'''

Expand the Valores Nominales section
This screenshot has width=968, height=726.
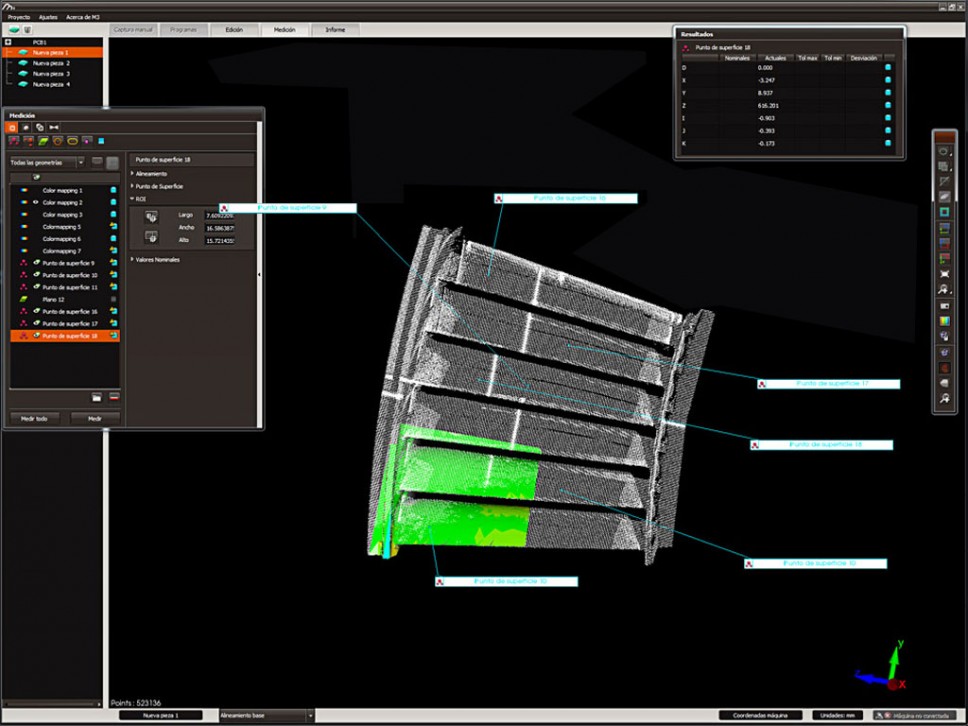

'''
'''

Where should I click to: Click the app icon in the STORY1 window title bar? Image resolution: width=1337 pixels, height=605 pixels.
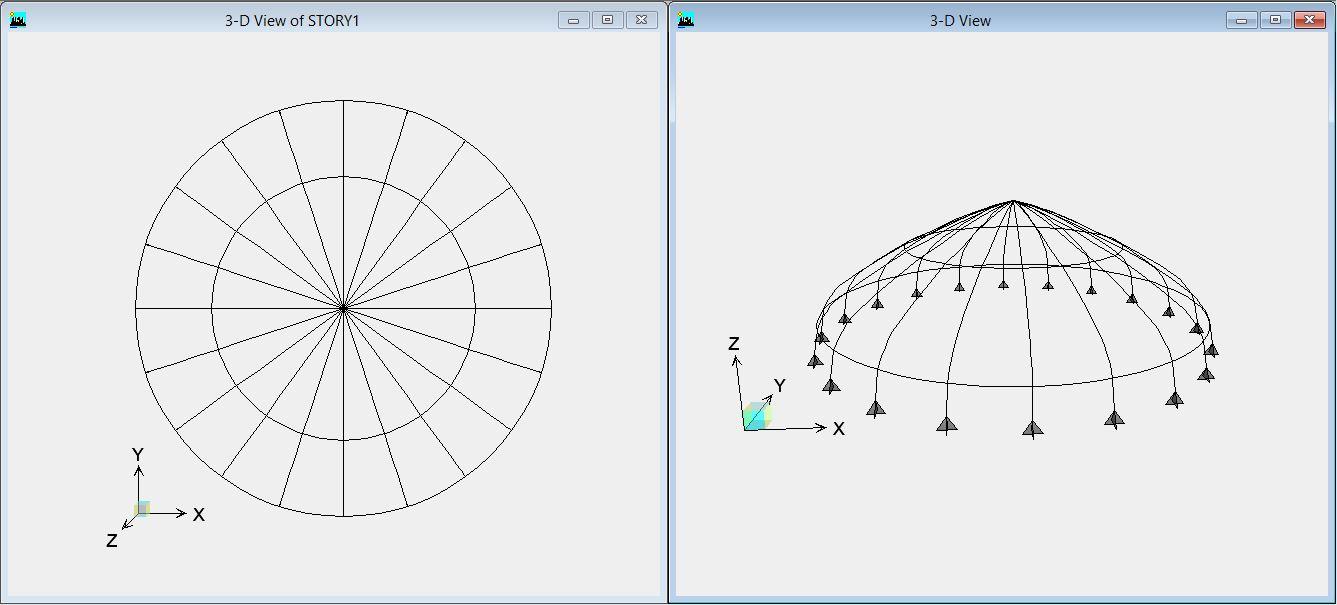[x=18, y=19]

'''
'''

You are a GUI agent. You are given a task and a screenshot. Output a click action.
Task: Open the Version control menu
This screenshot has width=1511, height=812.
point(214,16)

'''

Where the listing above has a line with "Expand the Valores Nominales section", start there, and output every line exactly through the line with "This screenshot has width=968, height=726.", which is also included.

Expand the Valores Nominales section
This screenshot has width=968, height=726.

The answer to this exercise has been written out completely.